_EXERCISE BRIEF_:
The exercise calls for the lines from the one containing "Click the three-dot icon on $15.44 row" to the end of the data below to be output exactly, pictures excluded.
SUPPLIED MATERIAL Block Start
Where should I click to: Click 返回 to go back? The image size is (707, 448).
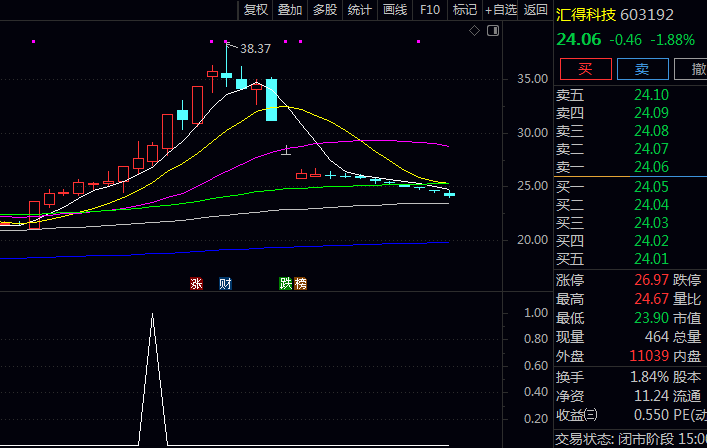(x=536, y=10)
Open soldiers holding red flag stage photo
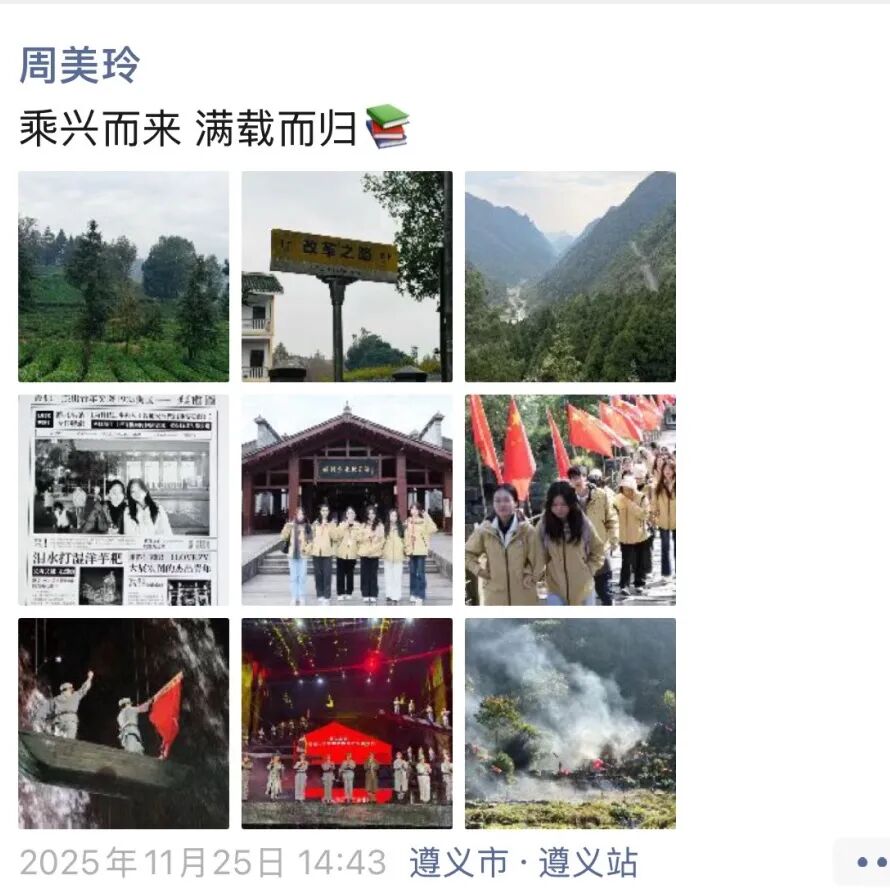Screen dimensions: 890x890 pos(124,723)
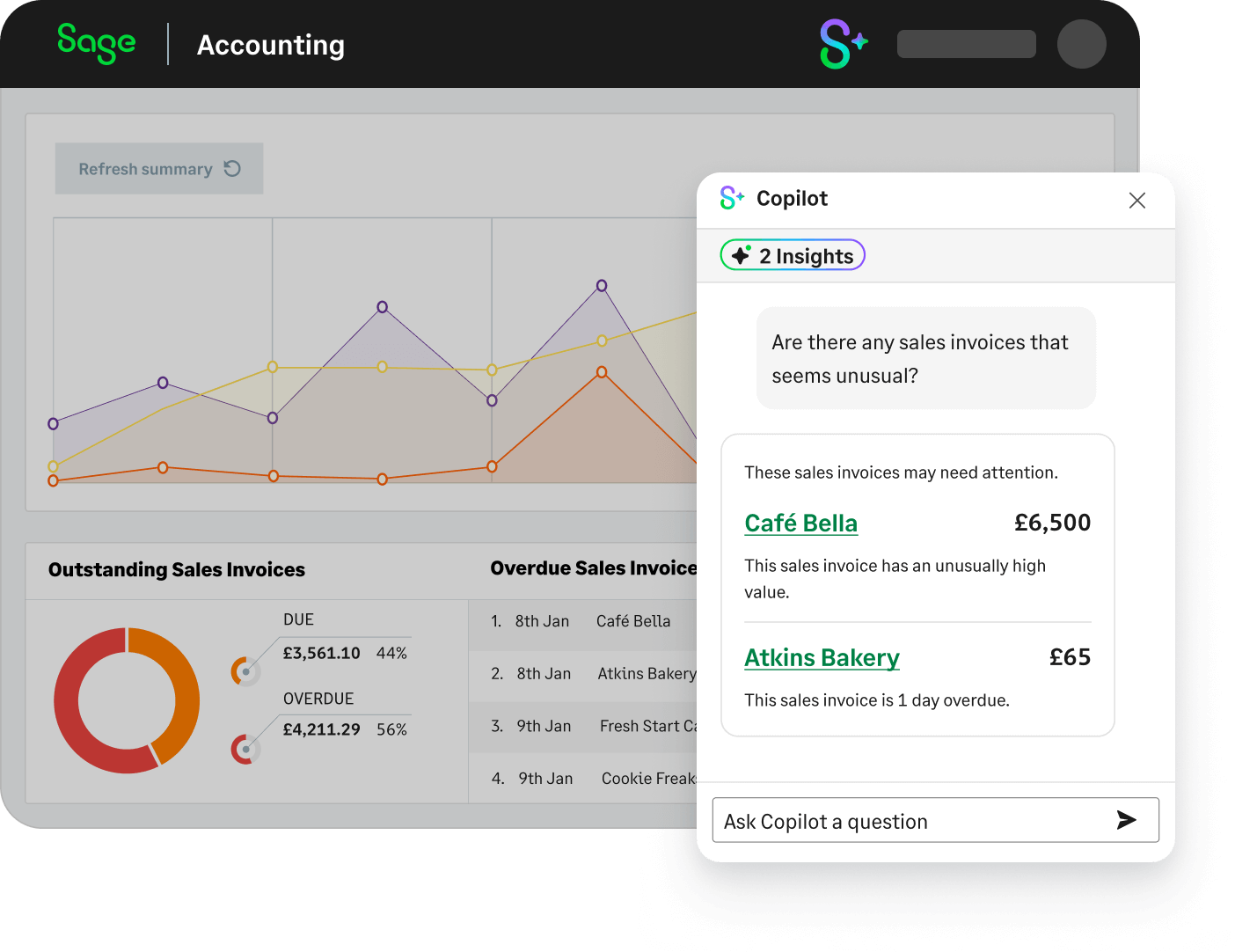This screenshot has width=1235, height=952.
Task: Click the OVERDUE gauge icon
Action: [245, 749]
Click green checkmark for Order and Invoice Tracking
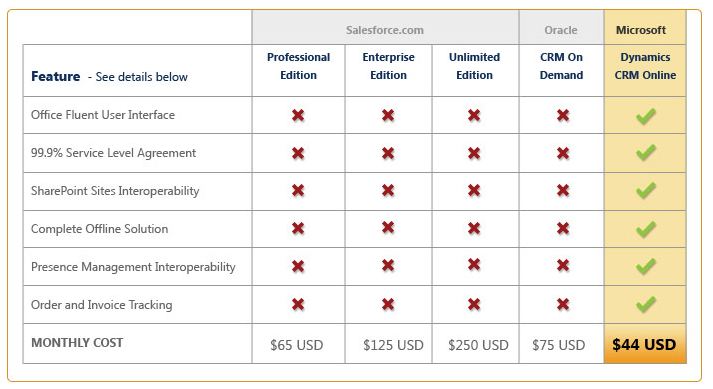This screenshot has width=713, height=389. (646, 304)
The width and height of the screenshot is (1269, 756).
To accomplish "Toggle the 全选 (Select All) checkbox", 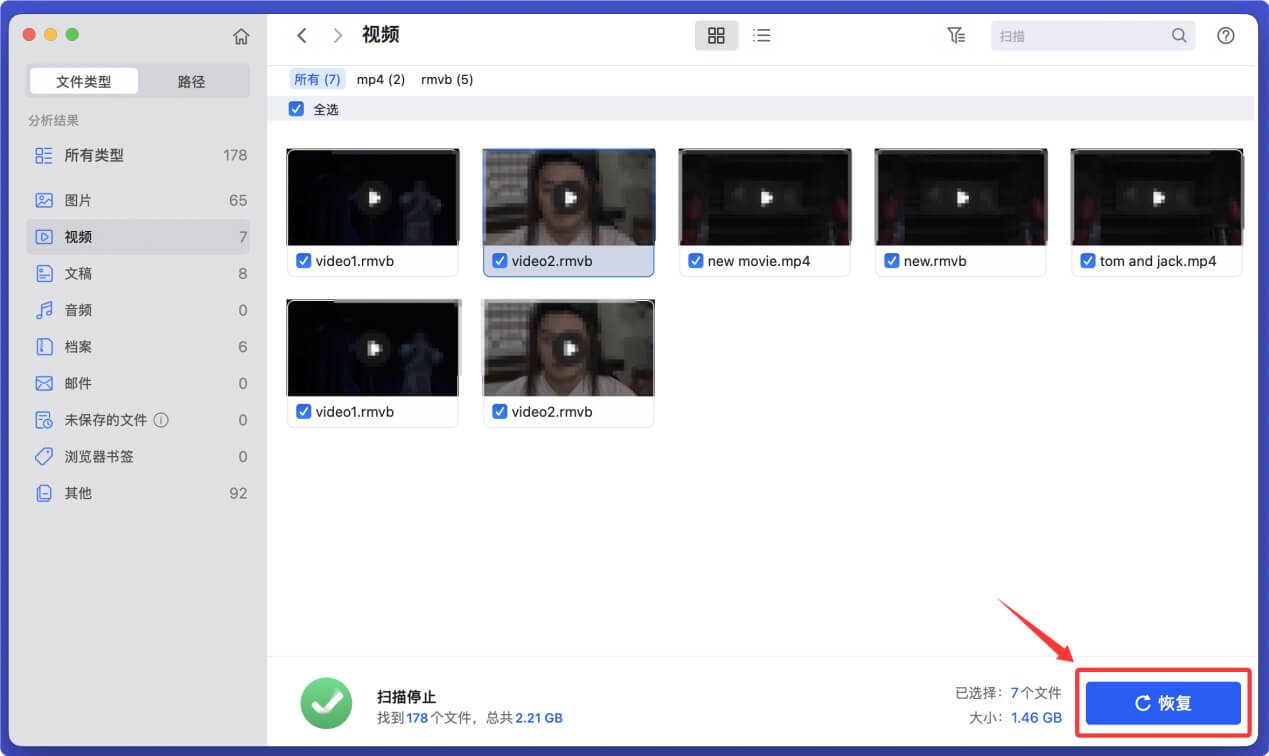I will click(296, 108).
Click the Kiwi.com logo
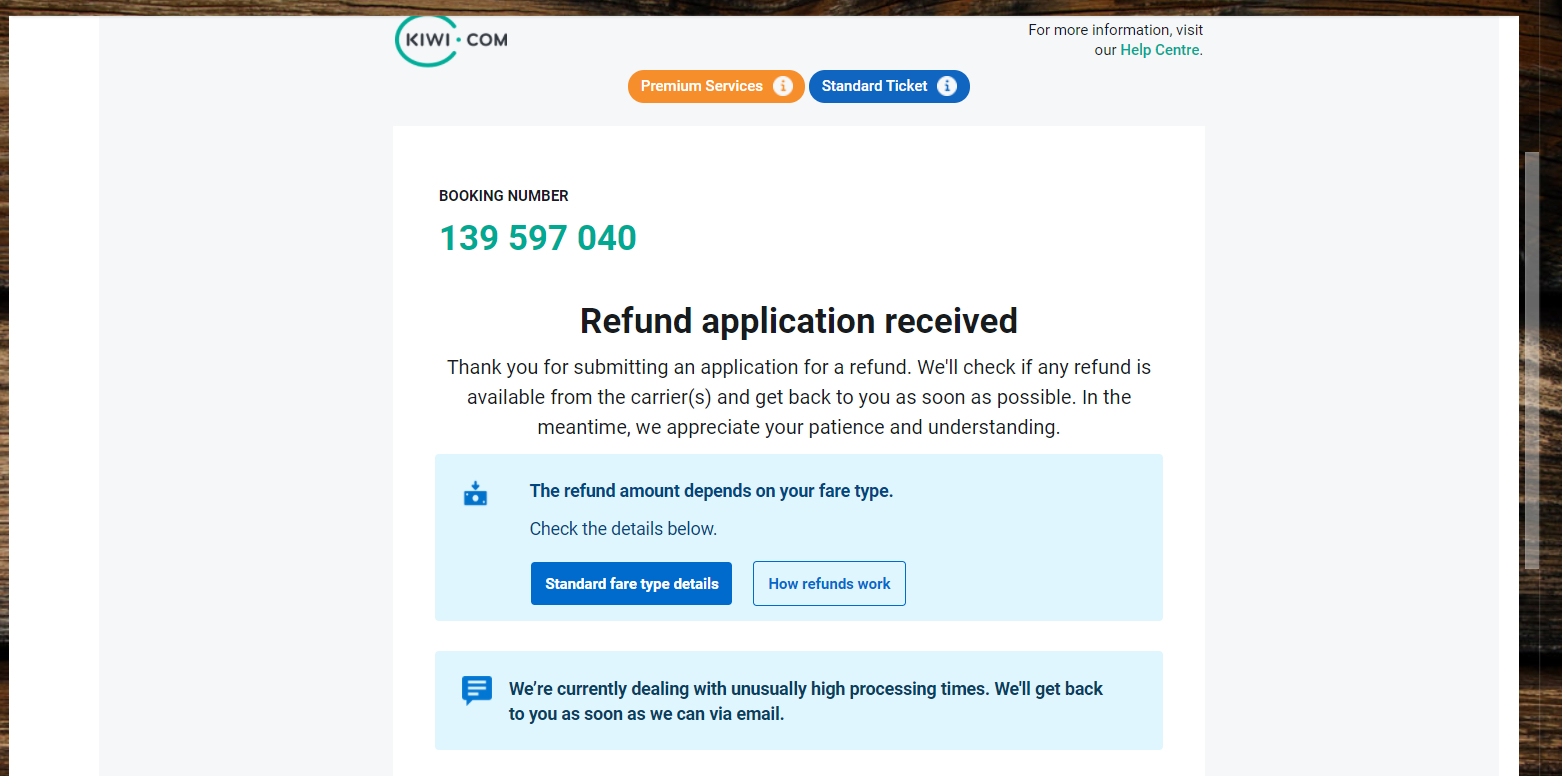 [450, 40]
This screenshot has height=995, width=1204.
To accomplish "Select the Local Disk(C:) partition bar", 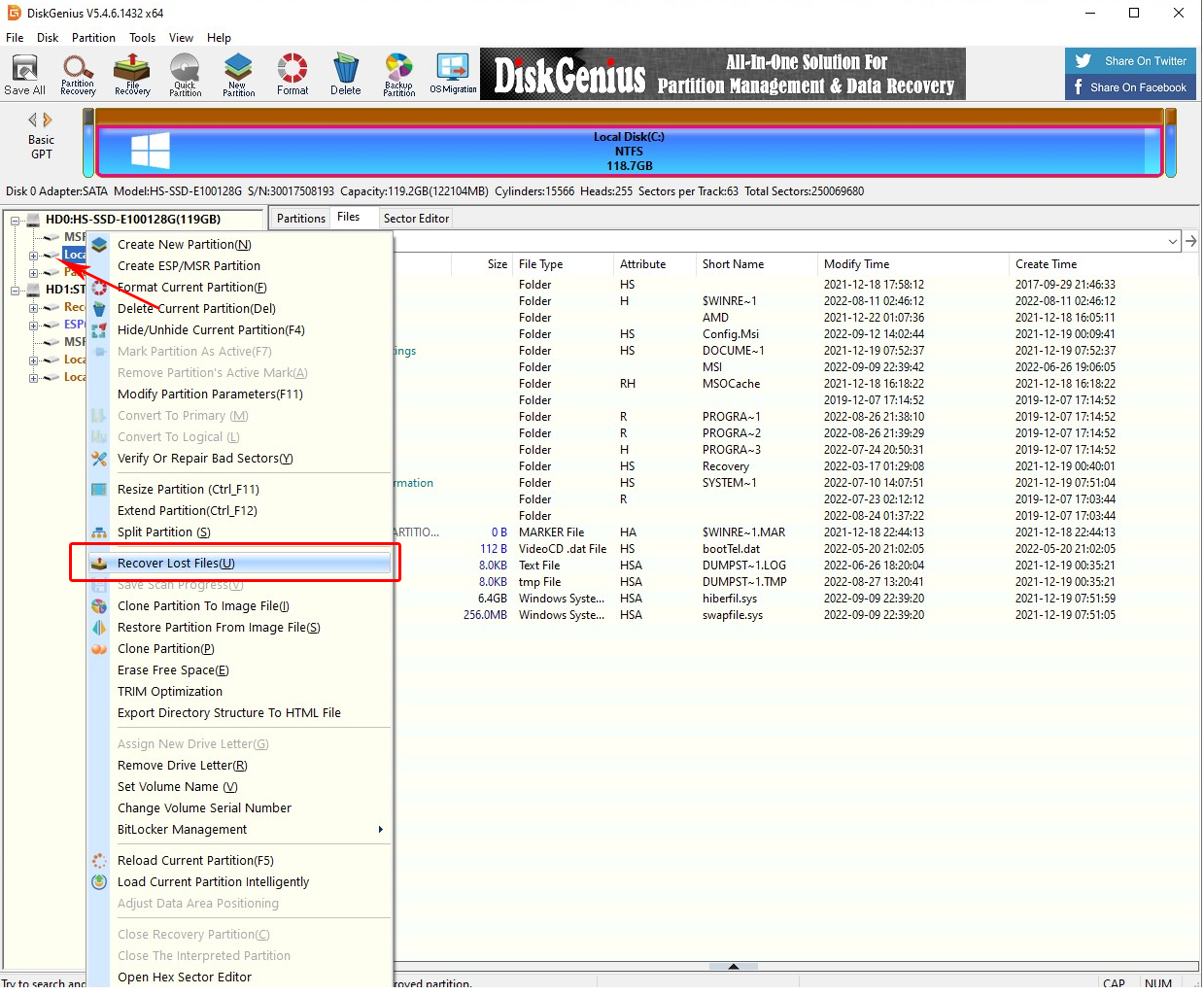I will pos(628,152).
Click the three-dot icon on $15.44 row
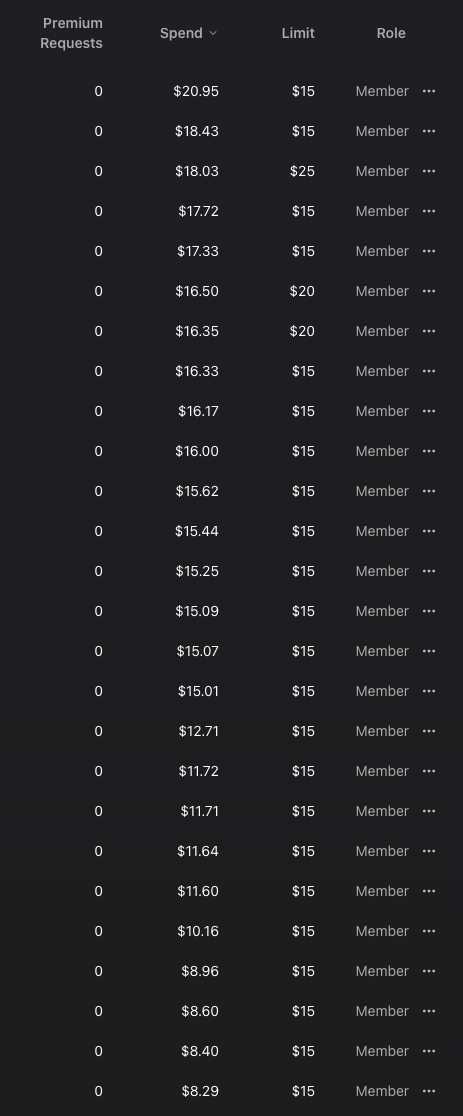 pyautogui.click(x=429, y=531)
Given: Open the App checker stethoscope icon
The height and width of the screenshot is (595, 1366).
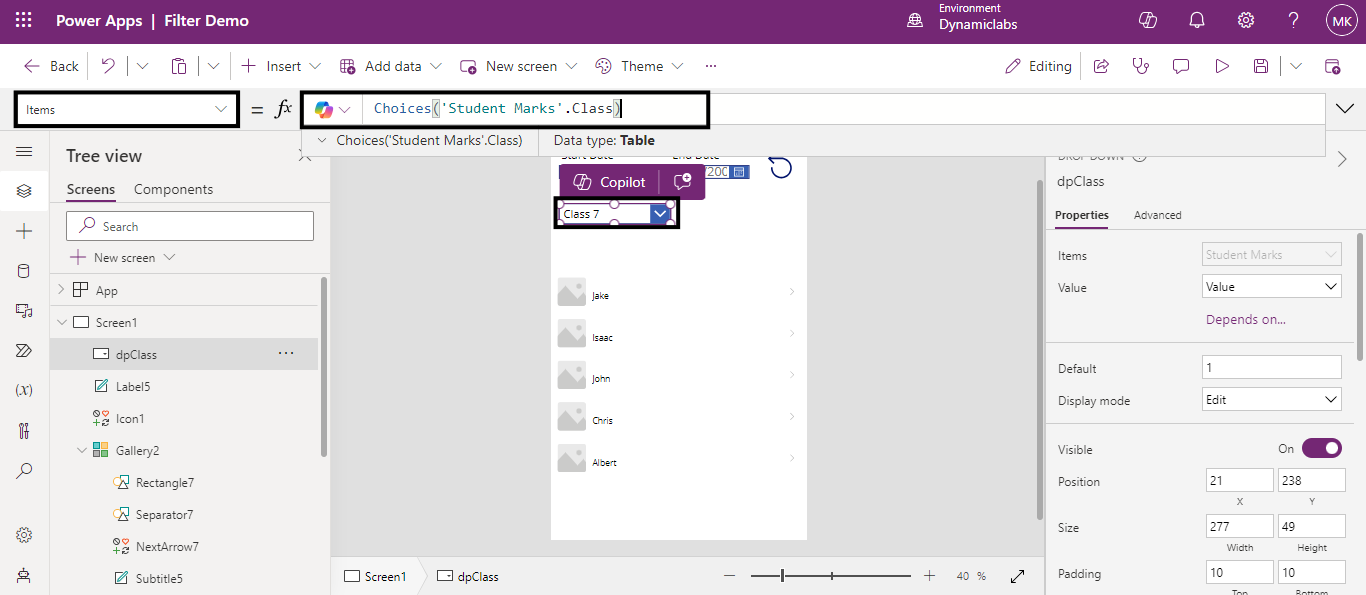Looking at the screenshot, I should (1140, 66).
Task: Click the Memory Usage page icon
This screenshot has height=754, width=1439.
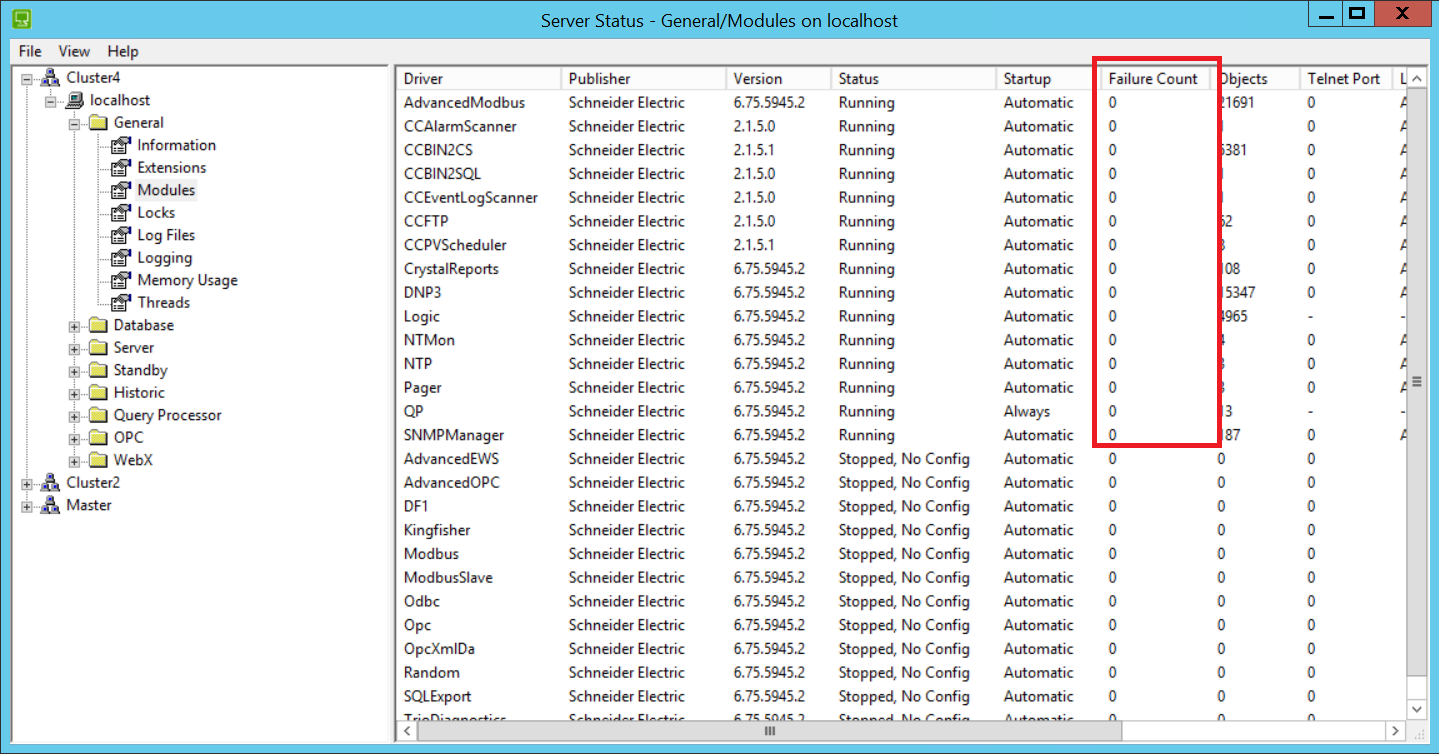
SUPPLIED MATERIAL Block End
_RESULT_:
Click the three-dot icon on $15.44 row
 pyautogui.click(x=429, y=531)
Given: Open the App checker stethoscope icon
The height and width of the screenshot is (595, 1366).
Looking at the screenshot, I should (1140, 66).
Task: Click the Memory Usage page icon
This screenshot has height=754, width=1439.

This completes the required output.